Una differenza di quasi 64.000 euro che dimostra in modo lampante come i costi incidano profondamente sul risultato finale del nostro Pac. «È fondamentale, quando si valuta un investimento, guardare non solo al rendimento potenziale, ma anche e soprattutto ai costi. È la variabile più facile da controllare», afferma Salvatore Gaziano.
Un altro vantaggio degli Etf è la loro naturale diversificazione. Un singolo etf può raggruppare centinaia o migliaia di titoli di diverse aziende, settori e Paesi, garantendo una ripartizione del rischio senza dover acquistare decine di strumenti diversi. Questo evita di concentrare il proprio capitale su settori «di moda» o troppo specifici, che possono essere molto volatili.
Per un Pac, che per sua natura è un investimento a lungo termine, è fondamentale investire in un paniere il più possibile ampio e diversificato, che non risenta dei cicli di mercato di un singolo settore o di un singolo Paese.
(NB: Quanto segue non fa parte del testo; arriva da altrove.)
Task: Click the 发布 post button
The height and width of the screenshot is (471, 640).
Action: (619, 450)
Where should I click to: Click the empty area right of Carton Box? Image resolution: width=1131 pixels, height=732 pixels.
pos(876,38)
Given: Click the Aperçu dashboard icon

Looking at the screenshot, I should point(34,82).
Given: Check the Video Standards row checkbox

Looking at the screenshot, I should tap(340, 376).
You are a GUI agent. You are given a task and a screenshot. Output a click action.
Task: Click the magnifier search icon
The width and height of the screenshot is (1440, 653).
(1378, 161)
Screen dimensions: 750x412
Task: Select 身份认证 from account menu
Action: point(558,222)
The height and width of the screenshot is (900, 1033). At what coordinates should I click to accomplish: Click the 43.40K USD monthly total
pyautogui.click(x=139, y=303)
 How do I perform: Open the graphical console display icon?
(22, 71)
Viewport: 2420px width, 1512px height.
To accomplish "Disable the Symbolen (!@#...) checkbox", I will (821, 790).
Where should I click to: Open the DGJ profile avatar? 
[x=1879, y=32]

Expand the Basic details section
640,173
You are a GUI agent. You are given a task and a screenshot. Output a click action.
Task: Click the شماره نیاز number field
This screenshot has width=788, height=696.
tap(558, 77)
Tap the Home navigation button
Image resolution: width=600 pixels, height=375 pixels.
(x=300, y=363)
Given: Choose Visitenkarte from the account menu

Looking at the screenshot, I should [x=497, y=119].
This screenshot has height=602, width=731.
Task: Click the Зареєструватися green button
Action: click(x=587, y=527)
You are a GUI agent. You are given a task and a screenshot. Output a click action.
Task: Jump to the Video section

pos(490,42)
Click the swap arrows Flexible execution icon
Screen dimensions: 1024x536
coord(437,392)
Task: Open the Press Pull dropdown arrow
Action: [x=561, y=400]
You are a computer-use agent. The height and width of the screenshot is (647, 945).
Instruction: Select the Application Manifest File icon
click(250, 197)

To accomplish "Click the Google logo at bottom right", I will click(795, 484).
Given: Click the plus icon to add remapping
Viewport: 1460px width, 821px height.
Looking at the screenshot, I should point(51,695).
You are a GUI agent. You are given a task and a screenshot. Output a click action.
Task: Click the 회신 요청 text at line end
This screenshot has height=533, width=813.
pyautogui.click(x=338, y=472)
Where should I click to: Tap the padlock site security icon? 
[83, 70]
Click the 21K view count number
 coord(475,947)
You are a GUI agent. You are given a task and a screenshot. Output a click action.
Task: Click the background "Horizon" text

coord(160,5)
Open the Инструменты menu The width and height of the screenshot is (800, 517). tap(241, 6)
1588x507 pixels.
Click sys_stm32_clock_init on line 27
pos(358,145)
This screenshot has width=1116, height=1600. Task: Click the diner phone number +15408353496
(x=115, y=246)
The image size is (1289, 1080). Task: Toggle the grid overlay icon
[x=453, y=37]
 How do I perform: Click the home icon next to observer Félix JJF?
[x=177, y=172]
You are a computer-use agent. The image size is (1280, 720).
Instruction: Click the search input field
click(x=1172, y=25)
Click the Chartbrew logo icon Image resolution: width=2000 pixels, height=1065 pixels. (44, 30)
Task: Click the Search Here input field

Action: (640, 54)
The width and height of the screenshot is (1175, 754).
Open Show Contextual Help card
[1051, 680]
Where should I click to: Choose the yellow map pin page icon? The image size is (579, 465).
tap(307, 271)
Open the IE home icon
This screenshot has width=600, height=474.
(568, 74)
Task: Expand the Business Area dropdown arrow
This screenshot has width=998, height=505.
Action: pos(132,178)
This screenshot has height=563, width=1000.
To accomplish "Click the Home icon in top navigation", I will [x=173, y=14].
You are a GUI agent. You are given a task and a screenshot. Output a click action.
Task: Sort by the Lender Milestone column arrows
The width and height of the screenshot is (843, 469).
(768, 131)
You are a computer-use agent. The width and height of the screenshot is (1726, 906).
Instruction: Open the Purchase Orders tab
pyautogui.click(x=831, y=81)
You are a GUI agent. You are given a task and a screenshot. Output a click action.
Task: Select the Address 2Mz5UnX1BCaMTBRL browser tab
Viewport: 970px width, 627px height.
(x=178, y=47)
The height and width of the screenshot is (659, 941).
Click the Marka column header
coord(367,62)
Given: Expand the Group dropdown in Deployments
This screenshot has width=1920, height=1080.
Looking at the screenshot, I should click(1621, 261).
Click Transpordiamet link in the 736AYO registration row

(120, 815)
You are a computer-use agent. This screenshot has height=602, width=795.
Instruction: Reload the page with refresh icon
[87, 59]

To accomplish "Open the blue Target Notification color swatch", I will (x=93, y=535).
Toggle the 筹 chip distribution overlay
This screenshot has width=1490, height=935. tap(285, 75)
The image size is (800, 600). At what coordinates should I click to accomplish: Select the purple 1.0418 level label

Gli Etf globali, ad esempio, che replicano indici come l'Msci World, offrono proprio questa caratteristica, riducendo il rischio di entrare sul mercato "al momento sbagliato" e permettendo di beneficiare della crescita economica mondiale.
La crescente domanda di Pac in Etf ha spinto banche e broker a competere offrendo soluzioni sempre più convenienti. Oggi, è possibile costruire un piano di accumulo con commissioni di acquisto molto basse, o addirittura azzerate. Alcuni esempi? Directa: È stata pioniera in Italia offrendo un Pac automatico in Etf con zero costi di esecuzione su una vasta lista di strumenti convenzionati. È una soluzione ideale per chi vuole avere il pieno controllo e agire in autonomia. Fineco: Con il servizio Piano Replay, permette di creare un Pac su Etf con la possibilità di ribilanciamento automatico. L'offerta è particolarmente vantaggiosa per gli under 30, che possono usufruire del servizio gratuitamente. Moneyfarm: Ha recentemente lanciato il suo Pac in Etf automatico, che si aggiunge al servizio di gestione patrimoniale. Con versamenti a partire da 10 euro e commissioni di acquisto azzerate, si posiziona come una valida alternativa per chi cerca semplicità e automazione.
Ma sono sempre più numerose le banche e le piattaforme (Trade Republic, Scalable, Revolut…) che offrono la possibilità di sottoscrivere dei Pac in etf o comunque tutte consentono di negoziare gli etf e naturalmente un aspetto importante prima di sottoscrivere un pac è valutare i costi sia dello strumento sottostante che quelli diretti e indiretti come spese fisse o di negoziazione.
La scelta della piattaforma dipende dalle esigenze di ciascuno, ma il punto fermo rimane l'importanza di investire in strumenti diversificati e con costi contenuti. Per un investimento di lungo periodo, è fondamentale scegliere un paniere che non sia troppo tematico o «alla moda» secondo SoldiExpert SCF ma che rifletta una diversificazione ampia a livello di settori e Paesi. Questo è il miglior antidoto contro la volatilità e le mode del momento.
«Come consulenti finanziari indipendenti ovvero soggetti iscritti all’Albo Ocf (obbligatorio per chi in Italia fornisce consigli di investimento)», spiega Gaziano, «forniamo un’ampia consulenza senza conflitti di interesse (siamo pagati solo a parcella e non riceviamo commissioni sui prodotti o strumenti consigliati) a piccoli e grandi investitore e supportiamo i clienti nella scelta del Pac migliore a partire dalla scelta dell’intermediario e poi degli strumenti migliori o valutiamo se già sono stati attivati dei Pac magari in fondi di investimento se superano la valutazione costi-benefici».